— start of Data shown —

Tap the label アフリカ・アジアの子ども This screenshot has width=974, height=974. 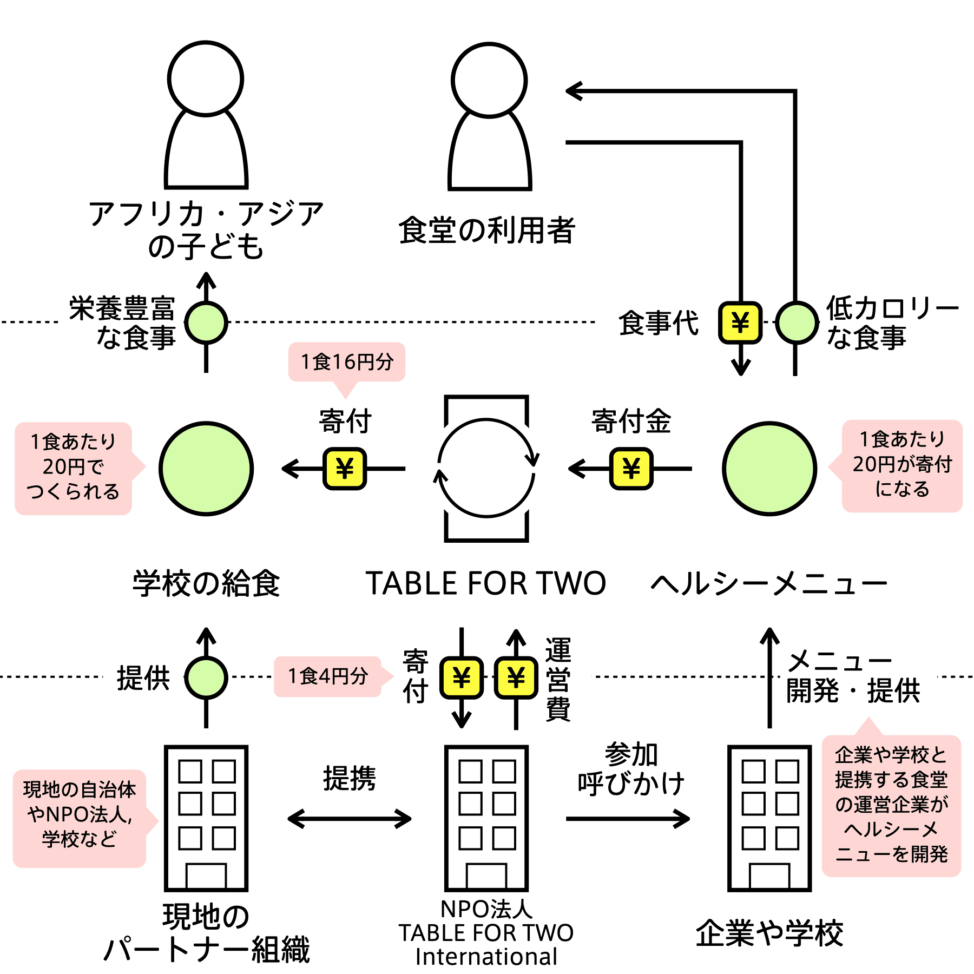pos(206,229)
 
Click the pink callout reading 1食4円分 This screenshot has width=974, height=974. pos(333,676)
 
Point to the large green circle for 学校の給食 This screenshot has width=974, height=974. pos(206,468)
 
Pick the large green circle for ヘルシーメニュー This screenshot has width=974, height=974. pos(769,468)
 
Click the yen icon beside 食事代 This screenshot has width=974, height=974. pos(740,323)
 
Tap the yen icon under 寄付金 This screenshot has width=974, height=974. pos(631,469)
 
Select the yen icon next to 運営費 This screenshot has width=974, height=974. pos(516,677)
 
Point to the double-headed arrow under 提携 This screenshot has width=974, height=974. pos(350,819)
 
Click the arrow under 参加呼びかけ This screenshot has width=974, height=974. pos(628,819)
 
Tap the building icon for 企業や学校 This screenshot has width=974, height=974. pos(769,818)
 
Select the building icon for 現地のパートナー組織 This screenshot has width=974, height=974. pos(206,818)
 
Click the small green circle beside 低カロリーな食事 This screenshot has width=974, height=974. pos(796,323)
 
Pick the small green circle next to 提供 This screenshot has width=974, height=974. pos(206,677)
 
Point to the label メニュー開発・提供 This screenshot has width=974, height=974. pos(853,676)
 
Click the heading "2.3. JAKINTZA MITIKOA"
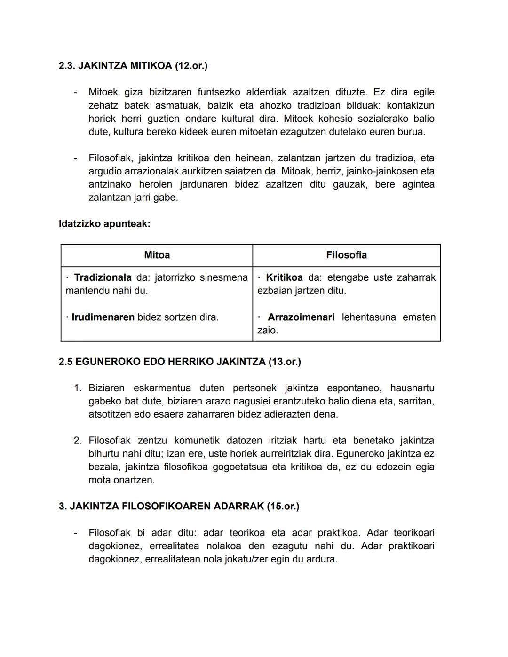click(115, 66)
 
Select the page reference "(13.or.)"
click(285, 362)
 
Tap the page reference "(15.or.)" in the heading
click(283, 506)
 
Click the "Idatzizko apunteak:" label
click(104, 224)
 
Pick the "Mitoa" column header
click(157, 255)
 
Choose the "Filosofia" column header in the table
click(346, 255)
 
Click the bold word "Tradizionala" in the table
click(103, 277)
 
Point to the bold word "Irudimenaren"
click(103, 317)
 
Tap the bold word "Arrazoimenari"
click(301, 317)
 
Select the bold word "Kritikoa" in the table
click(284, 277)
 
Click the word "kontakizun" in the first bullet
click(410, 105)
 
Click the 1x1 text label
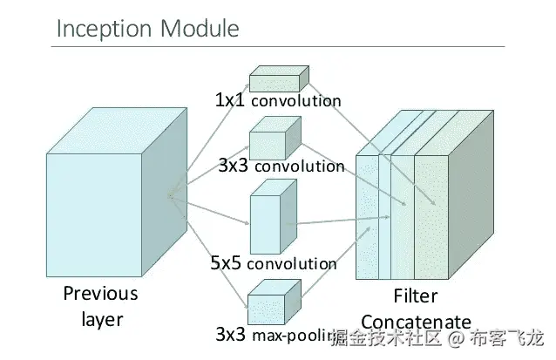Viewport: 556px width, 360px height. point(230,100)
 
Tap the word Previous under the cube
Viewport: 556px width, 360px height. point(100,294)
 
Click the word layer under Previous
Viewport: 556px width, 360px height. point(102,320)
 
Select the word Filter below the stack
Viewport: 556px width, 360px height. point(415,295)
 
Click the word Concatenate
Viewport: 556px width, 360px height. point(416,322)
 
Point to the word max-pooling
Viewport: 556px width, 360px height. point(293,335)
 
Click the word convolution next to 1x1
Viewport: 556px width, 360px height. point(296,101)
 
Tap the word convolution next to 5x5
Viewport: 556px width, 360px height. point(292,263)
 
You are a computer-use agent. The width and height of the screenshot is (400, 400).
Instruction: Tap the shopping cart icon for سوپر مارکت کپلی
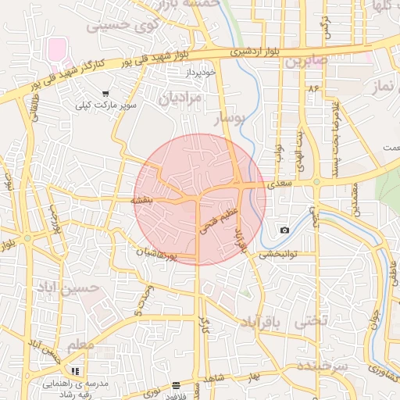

— end of Data shown —

#### What to work on:
List every line in the records above that contains the word "Previous", matching case exactly.

#### Output for this exercise:
Tap the word Previous under the cube
Click the word layer under Previous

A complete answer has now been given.